But I read it in a scientific journal!
One of the many year-end lists Outliers saw recently takes an interesting look back at the past 12 months in science news—naming the top five retractions made by science journals in 2011.
A 2009 paper published in the Proceedings of the National Academy of Sciences claimed that the ancestors of modern butterflies may have fertilized their eggs with the sperm of velvet worms—a paper that Live Science columnist Christopher Wanjek said “got a few laughs among evolutionary scientists” at the time.
That paper wasn’t retracted, but a follow-up article, which published in Symbiosis in 2011, was.
According to Wanjek, some of the other notable published- and- then-retracted papers of the year include an article published by Indian researchers that found antibiotics could serve as an alternative to an appendectomy and the claim that chronic fatigue syndrome is caused by the xenotropic murine leukemia virus-related virus.
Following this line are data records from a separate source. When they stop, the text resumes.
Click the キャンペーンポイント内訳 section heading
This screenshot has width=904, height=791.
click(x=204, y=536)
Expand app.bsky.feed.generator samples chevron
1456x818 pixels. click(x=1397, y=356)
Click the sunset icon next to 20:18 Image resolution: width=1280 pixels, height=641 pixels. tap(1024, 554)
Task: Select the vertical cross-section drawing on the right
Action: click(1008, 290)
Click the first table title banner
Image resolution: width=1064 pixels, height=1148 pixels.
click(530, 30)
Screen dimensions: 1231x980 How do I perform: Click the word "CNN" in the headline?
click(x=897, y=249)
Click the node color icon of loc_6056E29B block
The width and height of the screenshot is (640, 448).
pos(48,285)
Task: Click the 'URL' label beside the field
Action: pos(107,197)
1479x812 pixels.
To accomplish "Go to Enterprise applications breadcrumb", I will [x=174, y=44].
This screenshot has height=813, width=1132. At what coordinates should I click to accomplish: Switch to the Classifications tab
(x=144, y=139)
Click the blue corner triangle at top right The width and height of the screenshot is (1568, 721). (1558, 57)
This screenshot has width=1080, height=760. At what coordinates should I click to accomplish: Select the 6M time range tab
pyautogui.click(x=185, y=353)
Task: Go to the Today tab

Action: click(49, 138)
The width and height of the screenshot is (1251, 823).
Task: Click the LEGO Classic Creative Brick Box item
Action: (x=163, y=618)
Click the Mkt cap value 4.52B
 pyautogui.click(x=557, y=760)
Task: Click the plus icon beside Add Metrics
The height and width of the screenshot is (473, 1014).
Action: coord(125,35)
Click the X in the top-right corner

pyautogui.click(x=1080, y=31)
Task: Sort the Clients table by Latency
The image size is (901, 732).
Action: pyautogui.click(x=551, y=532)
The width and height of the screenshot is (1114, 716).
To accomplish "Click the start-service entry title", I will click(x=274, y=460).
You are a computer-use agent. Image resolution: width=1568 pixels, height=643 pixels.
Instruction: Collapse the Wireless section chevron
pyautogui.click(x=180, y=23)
Then there’s the one published in Science by a Dutch social psychologist claiming to have found that trash and graffiti in cities can foster changes in the brain leading to crime, hatred and discrimination. Interesting … until it was revealed the senior author seems to have made up most of the data in that and more than two dozen other papers, and has since been suspended from Tilburg University in the Netherlands.
And we promise we won’t have to retract that.